What you have to do: Return every line of the listing below word for word, leaving out the pictures.

Record list:
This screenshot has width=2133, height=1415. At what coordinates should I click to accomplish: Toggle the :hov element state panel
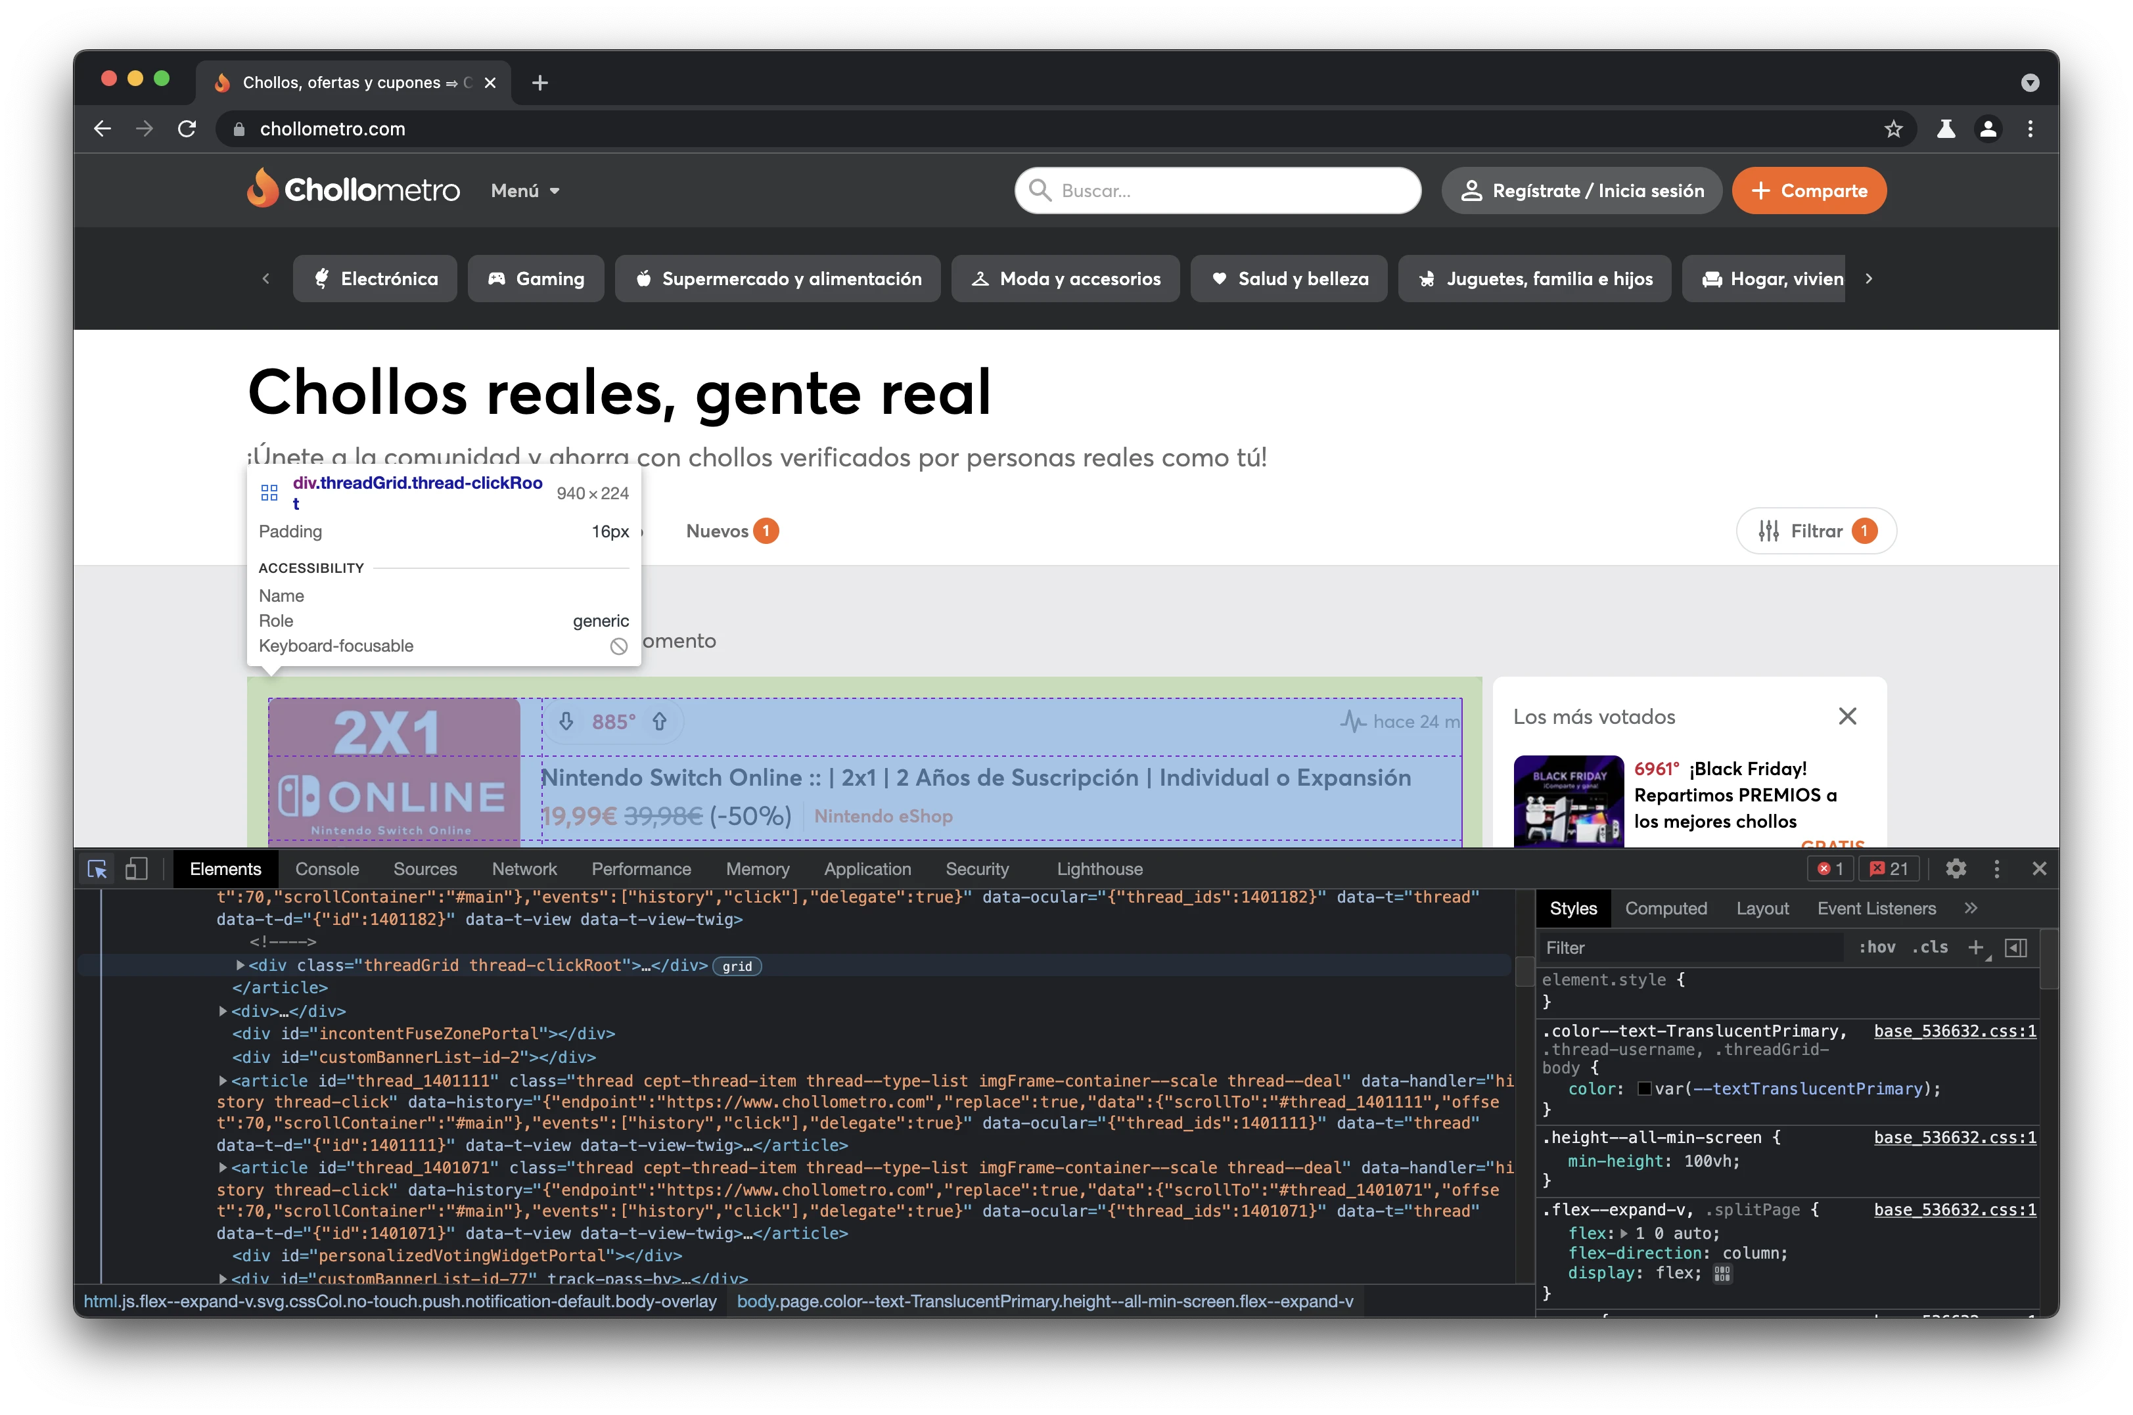pos(1877,948)
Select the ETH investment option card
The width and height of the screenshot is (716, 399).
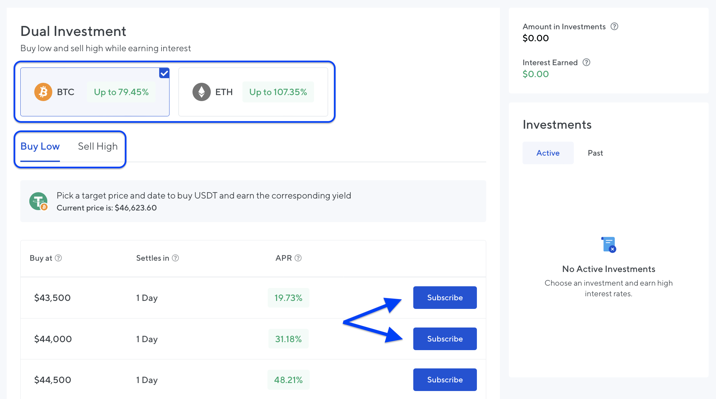click(x=253, y=92)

Response:
This screenshot has width=2133, height=1415. At what coordinates should I click to accomplish: Toggle the :hov element state panel
pos(1877,948)
Select the ETH investment option card
The width and height of the screenshot is (716, 399).
click(x=253, y=92)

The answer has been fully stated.